→ PROBLEM A:
In the article on the SPECULOOS-3 b discovery, how long does the planet take to complete one orbit of its star?

→ EXCERPTED PASSAGE:
--------------------------------------------------
An international team of astronomers has detected a new Earth-sized planet orbiting an ultra-cool red dwarf star, located 55 light years away.

The planet, named SPECULOOS-3 b, is the second of its kind discovered around this type of star. It completes an orbit of the star in about 17 hours. The star is more than twice as cold as our sun and significantly less massive and luminous.

SPECULOOS-3 b is likely tidally locked, meaning the same side always faces the star, similar to the relationship between the moon and Earth.

The discovery, published on May 15, 2024, in Nature Astronomy, was made by the SPECULOOS project, led by the University of Liege, in collaboration with the Universities of Birmingham, Cambridge, Bern, and the Massachusetts Institute of Technology. SPECULOOS (Search for Planets EClipsing ULtra-cOOl Stars) uses a network of robotic telescopes worldwide to search for exoplanets orbiting ultra-cool dwarf stars.

Ultra-cool dwarf stars, which constitute about 70% of the stars in the Milky Way, are faint and scattered, requiring weeks of observation to detect transiting planets.

"We designed SPECULOOS specifically to observe nearby ultracool dwarf stars in search of rocky planets that lend themselves well to detailed studies," says Michael Gillon, astronomer at the University of Liege and lead author on the paper. "In 2017, our SPECULOOS prototype using the TRAPPIST telescope discovered the famous TRAPPIST-1 system made up of seven Earth-sized planets, several of them potentially habitable. This was an excellent start!"

While most observations were made by SPECULOOS telescopes in the Northern Hemisphere, researchers from the University of Birmingham contributed observations from the SPECULOOS South Observatory in the Atacama Desert, Chile.

Amaury Triaud, Professor of Exoplanetology at the University of Birmingham, commented, "The discovery of SPECULOOS-3 shows our worldwide network functions well and is ready to detect yet more rocky worlds orbiting very low mass stars. While ultra-cool dwarf stars are cooler and smaller than our sun, their lifespan is over a hundred times longer - around 100 billion years - and they are expected to be the last stars still shining in the Universe."
--------------------------------------------------
→ PROBLEM B:
Reproduce the rows below verbatim, beginning with the row that contains "howling [616, 814]" and ending with the row that contains "diminutive (855, 345)", both included.
--------------------------------------------------
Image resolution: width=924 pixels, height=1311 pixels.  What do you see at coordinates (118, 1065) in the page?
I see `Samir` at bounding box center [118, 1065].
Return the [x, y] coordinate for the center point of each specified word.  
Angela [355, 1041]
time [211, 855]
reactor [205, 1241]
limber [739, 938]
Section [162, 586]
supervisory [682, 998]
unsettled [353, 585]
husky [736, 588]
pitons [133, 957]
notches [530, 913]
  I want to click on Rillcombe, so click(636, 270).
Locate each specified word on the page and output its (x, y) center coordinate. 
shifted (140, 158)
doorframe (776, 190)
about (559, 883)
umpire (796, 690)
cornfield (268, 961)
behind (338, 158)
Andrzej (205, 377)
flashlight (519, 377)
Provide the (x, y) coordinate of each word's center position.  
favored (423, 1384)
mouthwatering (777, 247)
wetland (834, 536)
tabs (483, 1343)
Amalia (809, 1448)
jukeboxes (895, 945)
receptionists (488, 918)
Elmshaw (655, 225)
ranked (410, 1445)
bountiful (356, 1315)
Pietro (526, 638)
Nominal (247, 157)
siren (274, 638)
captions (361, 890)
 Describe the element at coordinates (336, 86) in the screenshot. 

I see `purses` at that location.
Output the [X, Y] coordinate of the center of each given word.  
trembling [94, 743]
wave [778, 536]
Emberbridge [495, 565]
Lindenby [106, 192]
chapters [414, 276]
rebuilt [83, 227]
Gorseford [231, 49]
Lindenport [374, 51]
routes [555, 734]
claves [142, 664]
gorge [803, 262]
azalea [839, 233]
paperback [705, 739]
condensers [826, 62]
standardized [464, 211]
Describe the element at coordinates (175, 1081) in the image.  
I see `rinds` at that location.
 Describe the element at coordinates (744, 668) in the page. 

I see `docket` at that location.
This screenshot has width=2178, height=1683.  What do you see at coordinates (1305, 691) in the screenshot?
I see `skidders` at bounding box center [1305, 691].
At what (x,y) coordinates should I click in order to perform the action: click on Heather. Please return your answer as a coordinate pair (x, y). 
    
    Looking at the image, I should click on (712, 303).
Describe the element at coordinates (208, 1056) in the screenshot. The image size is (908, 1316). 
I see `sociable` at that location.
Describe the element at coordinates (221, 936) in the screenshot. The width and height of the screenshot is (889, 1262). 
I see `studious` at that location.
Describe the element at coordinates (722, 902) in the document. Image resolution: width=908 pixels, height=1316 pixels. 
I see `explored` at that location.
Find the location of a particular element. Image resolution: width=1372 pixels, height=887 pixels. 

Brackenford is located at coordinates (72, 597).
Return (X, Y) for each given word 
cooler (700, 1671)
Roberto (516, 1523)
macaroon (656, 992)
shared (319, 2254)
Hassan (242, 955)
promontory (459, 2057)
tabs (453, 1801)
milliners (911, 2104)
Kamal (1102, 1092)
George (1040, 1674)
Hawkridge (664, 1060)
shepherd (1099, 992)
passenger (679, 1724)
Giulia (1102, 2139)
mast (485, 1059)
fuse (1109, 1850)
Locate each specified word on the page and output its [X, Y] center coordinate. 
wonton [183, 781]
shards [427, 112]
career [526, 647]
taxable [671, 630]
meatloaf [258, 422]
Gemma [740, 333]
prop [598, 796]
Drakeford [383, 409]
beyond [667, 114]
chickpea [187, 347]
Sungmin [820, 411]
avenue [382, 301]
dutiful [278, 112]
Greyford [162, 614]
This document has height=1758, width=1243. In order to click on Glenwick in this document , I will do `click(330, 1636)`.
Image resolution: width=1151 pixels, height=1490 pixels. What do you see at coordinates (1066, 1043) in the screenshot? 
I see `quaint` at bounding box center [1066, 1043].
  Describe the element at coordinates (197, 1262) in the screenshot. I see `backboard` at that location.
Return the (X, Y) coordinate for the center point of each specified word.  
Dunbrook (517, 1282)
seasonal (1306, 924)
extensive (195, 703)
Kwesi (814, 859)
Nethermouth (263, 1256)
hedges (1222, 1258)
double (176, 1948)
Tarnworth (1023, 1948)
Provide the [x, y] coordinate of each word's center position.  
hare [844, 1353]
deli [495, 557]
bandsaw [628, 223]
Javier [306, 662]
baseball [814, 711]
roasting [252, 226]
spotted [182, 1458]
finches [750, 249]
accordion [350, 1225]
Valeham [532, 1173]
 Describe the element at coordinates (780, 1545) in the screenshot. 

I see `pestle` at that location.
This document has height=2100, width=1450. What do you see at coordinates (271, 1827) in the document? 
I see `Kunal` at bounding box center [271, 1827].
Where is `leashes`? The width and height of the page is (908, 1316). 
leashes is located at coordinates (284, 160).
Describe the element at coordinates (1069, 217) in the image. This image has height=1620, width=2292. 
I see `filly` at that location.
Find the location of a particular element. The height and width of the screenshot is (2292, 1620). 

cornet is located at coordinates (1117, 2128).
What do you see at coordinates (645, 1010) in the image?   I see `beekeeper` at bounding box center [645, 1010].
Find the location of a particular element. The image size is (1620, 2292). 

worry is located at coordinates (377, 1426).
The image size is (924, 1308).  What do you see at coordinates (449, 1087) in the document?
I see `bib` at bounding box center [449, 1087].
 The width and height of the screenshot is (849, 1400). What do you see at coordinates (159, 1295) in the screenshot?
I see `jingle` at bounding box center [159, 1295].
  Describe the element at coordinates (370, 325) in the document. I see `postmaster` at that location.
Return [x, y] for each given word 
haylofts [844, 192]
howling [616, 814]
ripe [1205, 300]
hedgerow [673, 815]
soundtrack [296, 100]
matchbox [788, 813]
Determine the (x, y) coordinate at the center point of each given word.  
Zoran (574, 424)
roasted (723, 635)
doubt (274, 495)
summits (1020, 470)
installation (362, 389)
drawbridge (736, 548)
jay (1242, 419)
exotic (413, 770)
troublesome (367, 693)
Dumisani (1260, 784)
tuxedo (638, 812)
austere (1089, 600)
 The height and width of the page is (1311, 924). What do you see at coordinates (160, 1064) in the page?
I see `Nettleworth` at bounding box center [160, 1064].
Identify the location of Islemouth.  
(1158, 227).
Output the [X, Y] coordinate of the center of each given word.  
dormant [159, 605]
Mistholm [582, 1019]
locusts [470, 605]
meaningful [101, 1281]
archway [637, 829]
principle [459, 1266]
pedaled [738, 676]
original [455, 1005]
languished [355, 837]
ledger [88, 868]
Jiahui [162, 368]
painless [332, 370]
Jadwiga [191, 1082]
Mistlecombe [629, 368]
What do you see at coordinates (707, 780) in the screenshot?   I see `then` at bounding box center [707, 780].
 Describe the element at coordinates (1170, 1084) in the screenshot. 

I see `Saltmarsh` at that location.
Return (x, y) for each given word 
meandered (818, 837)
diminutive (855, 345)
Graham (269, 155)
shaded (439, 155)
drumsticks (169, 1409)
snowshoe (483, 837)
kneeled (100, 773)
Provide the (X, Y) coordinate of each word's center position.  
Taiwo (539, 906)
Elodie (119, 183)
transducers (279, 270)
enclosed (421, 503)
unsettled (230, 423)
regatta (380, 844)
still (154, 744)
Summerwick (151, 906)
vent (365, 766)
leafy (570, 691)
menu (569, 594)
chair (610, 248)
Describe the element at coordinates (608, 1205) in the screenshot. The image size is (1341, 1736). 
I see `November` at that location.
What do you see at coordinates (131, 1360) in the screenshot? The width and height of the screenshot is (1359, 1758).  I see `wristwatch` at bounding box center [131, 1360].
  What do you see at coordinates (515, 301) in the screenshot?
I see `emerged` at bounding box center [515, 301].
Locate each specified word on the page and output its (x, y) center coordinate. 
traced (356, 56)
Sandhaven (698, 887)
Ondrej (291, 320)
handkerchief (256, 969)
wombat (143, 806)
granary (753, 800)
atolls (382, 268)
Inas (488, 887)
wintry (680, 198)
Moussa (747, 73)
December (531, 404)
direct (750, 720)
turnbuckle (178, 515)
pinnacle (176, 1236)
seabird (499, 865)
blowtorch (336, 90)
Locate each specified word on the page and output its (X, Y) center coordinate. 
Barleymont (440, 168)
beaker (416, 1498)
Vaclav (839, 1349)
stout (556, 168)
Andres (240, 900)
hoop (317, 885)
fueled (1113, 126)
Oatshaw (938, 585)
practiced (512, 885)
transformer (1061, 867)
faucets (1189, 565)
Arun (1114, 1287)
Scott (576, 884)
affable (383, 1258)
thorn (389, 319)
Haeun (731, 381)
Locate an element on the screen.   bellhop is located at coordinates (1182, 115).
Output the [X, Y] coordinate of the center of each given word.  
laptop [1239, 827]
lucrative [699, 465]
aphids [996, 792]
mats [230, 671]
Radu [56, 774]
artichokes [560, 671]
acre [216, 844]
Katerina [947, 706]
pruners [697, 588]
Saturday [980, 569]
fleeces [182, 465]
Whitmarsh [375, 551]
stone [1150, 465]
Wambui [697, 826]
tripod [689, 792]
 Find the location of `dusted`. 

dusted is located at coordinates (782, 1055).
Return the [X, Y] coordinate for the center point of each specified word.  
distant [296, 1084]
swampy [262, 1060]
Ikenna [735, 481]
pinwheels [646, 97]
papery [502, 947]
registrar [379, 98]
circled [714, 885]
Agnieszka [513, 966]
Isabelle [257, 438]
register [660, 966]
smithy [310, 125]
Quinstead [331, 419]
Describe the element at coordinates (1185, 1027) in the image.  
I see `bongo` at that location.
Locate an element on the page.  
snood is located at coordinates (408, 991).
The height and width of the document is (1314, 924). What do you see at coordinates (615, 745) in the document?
--------------------------------------------------
→ RESPONSE A:
About 17 hours.

→ RESPONSE B:
howling [616, 814]
ripe [1205, 300]
hedgerow [673, 815]
soundtrack [296, 100]
matchbox [788, 813]
Determine the (x, y) coordinate at the center point of each given word.  
Zoran (574, 424)
roasted (723, 635)
doubt (274, 495)
summits (1020, 470)
installation (362, 389)
drawbridge (736, 548)
jay (1242, 419)
exotic (413, 770)
troublesome (367, 693)
Dumisani (1260, 784)
tuxedo (638, 812)
austere (1089, 600)
 The height and width of the page is (1311, 924). What do you see at coordinates (160, 1064) in the page?
I see `Nettleworth` at bounding box center [160, 1064].
Identify the location of Islemouth.  
(1158, 227).
Output the [X, Y] coordinate of the center of each given word.  
dormant [159, 605]
Mistholm [582, 1019]
locusts [470, 605]
meaningful [101, 1281]
archway [637, 829]
principle [459, 1266]
pedaled [738, 676]
original [455, 1005]
languished [355, 837]
ledger [88, 868]
Jiahui [162, 368]
painless [332, 370]
Jadwiga [191, 1082]
Mistlecombe [629, 368]
What do you see at coordinates (707, 780) in the screenshot?   I see `then` at bounding box center [707, 780].
 Describe the element at coordinates (1170, 1084) in the screenshot. 

I see `Saltmarsh` at that location.
Return (x, y) for each given word 
meandered (818, 837)
diminutive (855, 345)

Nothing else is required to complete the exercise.